3) Could you suggest a concrete elementary example of a measure space (preferably, with simple sets) that isn't initially complete and then is completed?

• 2) It's unrelated. 3)$\mathbb{R}$ with the Borel sigma-algebra and the Lebesgue measure on it. – Jon-S Oct 29 '16 at 20:00
• There is a somewhat tenuous link between this notion and completeness for metric spaces, but it's probably not the best way to think about completeness. See my response in this thread: math.stackexchange.com/questions/926435/complete-measure-space/… – Josh Keneda Oct 30 '16 at 0:00

In some proofs in measure theory, one often encounters the following: we have a set $E$ of measure $0$ and a subset $A\subseteq E$, and we want to show that $A$ has measure $0$. However, if the measure space is not complete, this will not always be the case, since $A$ might not be measurable. This is fixed by considering the completion of the measure space.

Moreover, if a measure space is complete, then the following property holds: if $A,B$ are measurable with $A\subseteq B$, $\mu(A)=\mu(B)$ and $A\subseteq C\subseteq B$, then $C$ is measurable, with $\mu(C)=\mu(A)=\mu(B)$. That's why we only care for sets of measure zero, since it implies that "completeness" extends to sets of measure different than zero.

Edit: Suppose that $A\subseteq B$, $\mu(A)=\mu(B)<\infty$ and the space is complete. Suppose now that $A\subseteq C\subseteq B$. Then $C\setminus A\subseteq B\setminus A$, and the last set has measure zero, so by completeness $C\setminus A$ is measurable, with $\mu(C\setminus A)=0$. From this, we obtain that $C$ is measurable, with measure $$\mu(C)\leq\mu(C\setminus A)+\mu(A)=\mu(A).$$ But, $A\subseteq C$, so $\mu(A)\leq \mu(C)$, therefore $\mu(C)=\mu(A)$.

This fact explains my last comment before the edit, and could be a definition for "completeness for sets of positive measure". Therefore, this shows that if we complete the measure to include all sets that should have measure zero, then we include all sets that should have any given positive measure.

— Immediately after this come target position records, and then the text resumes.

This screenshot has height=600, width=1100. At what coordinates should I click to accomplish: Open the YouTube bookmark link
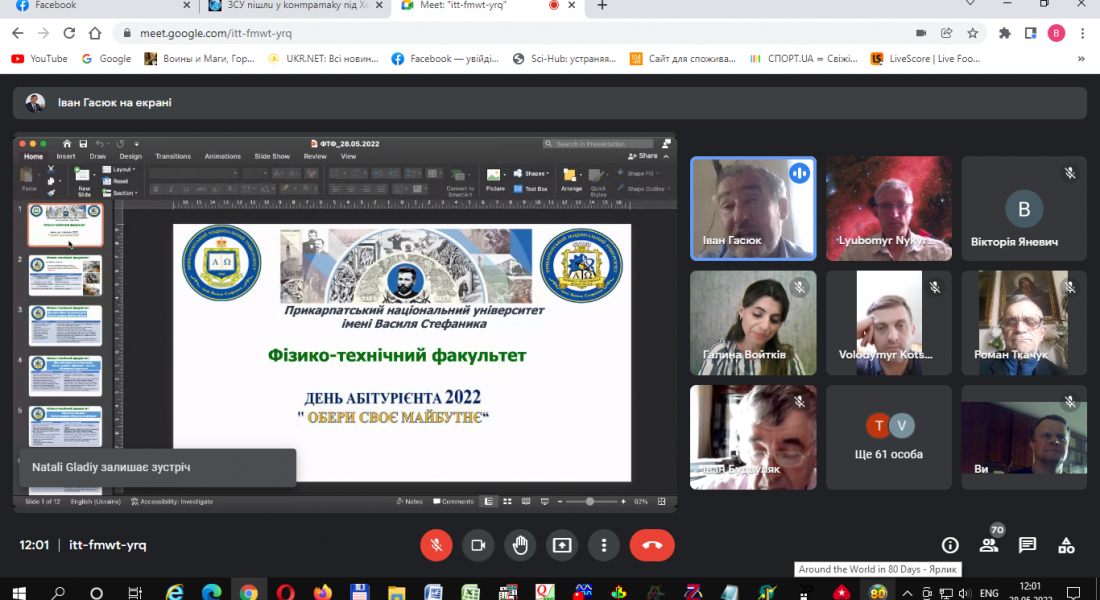pyautogui.click(x=39, y=59)
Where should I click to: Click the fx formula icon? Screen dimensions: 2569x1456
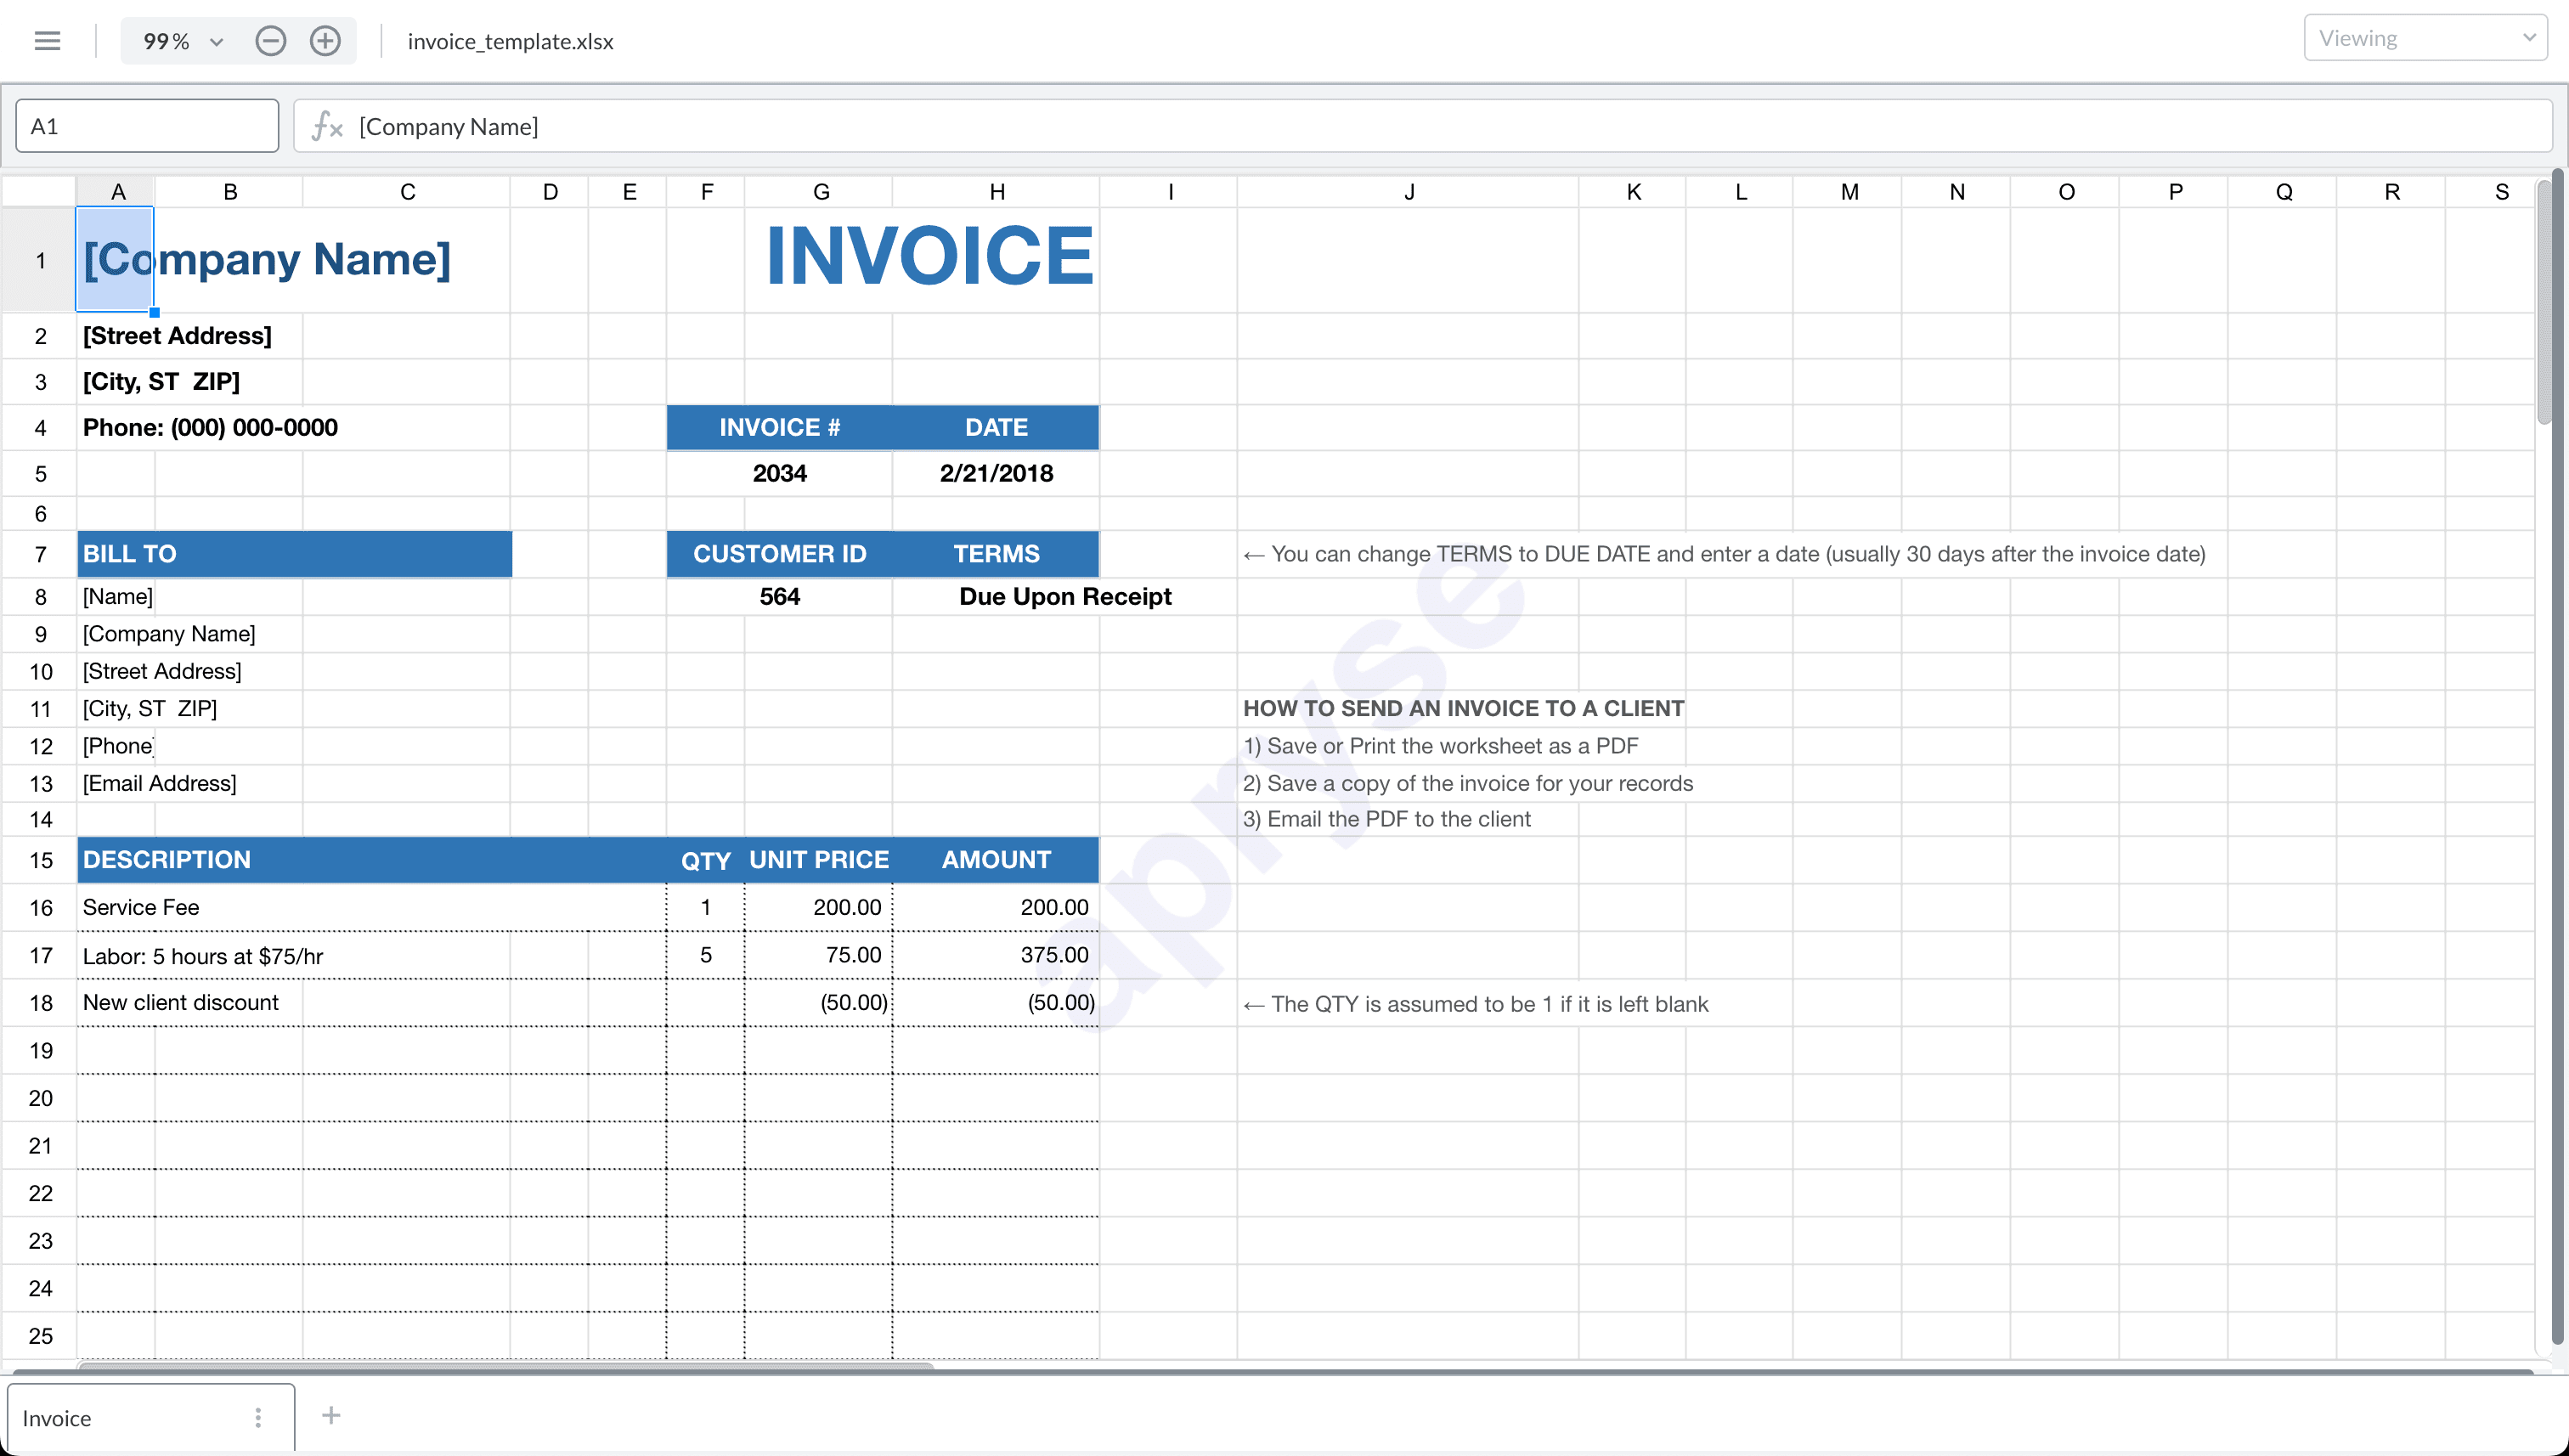coord(325,126)
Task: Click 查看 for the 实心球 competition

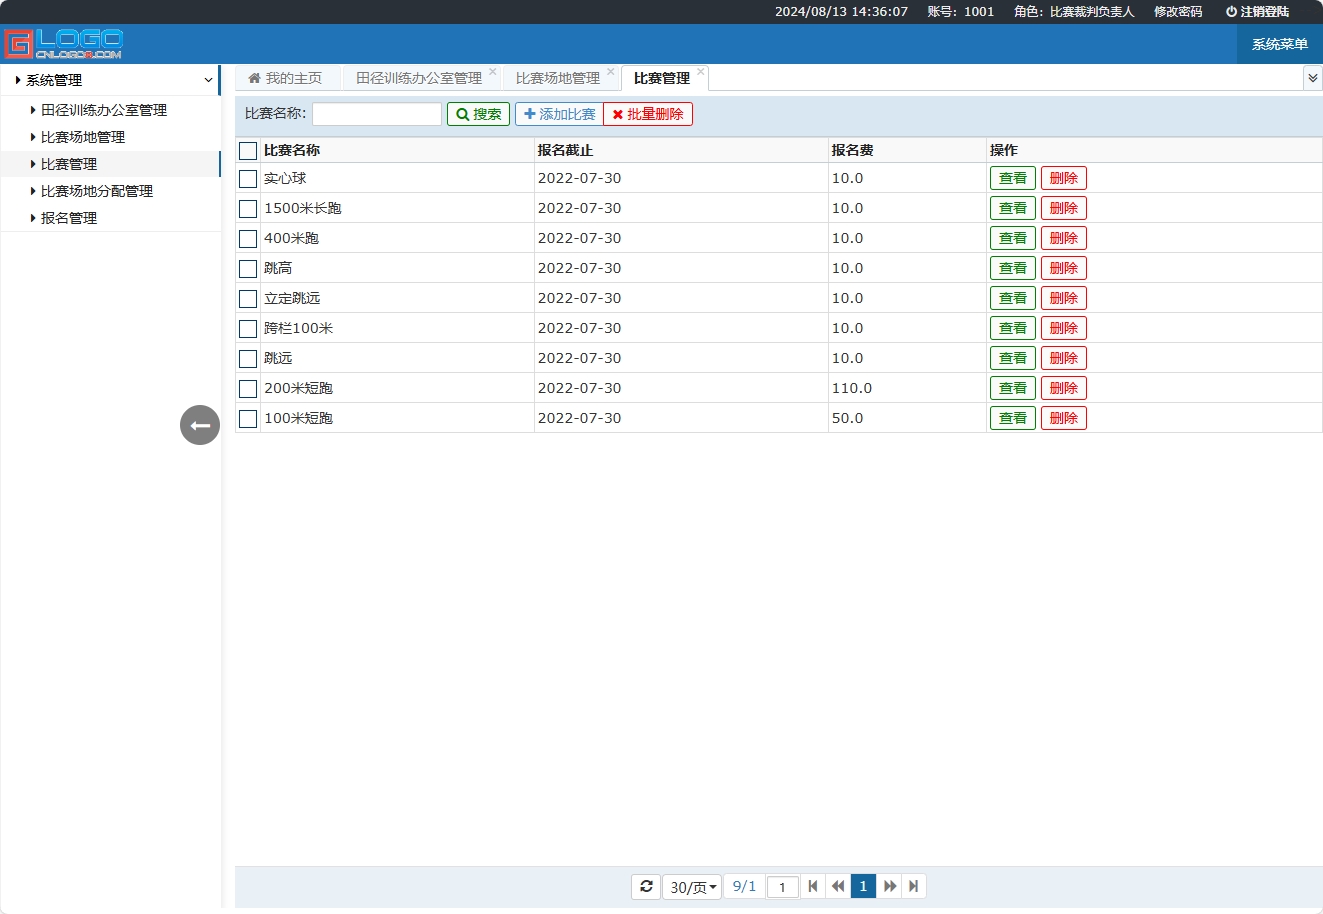Action: 1012,177
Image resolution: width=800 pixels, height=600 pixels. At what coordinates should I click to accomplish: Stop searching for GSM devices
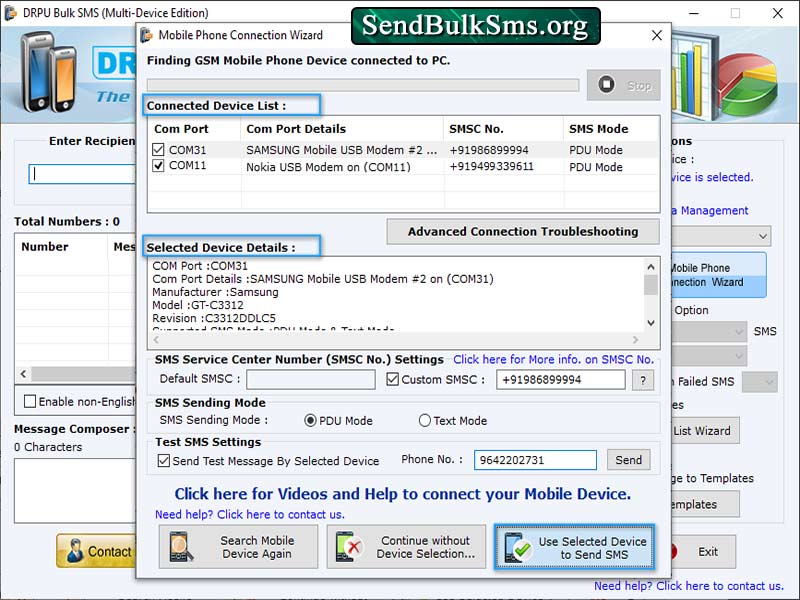pos(623,86)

• detnvvp, thank you for the reply! Could you please explain how exactly completeness of sets of measure zero implies "completeness" of sets of measure different than zero. – Konstantin Oct 29 '16 at 21:19
• Please check the edit. – detnvvp Oct 29 '16 at 23:42

3) Take the sample space to be $\Omega=\{1,2,3\}$, the $\sigma$-algebra to be $\mathcal F=\{\emptyset,\Omega,\{1,2\},\{3\}\}$, and let $P$ be the probability measure on $(\Omega,\mathcal F)$ such that $P(\{3\})=1$. Then $P(\{1,2\})=0$ and $\{1\}$ is a non-$\mathcal F$-measurable subset of $\{1,2\}$. The probability space $(\Omega,\mathcal F,P)$ is not complete.

• This helps me understand the concept of completion, but do you have another example that does not involve a probability measure ? The Borel $\sigma$-algebra on $\mathbb{R}^n$ is not complete, and its completion with respect to the Lebesgue measure is the $\sigma$-algebra of Lebesgue measurable sets. Could you give a concrete example (for example on the real line $\mathbb{R}$) of the sets/elements that were added to make the completion ? – matthieu Feb 28 '18 at 10:00

1) There's only one possible way to assign subsets of a set of measure zero a measure: Its measure is zero. This is not possible for other sets.

2) Unrelated (as far as I know at least)

3) Either the Borel sigma-algebra with Lebesgue measure or - if you want a very trivial example - the trivial measure on a sigma-algebra which is not the power set.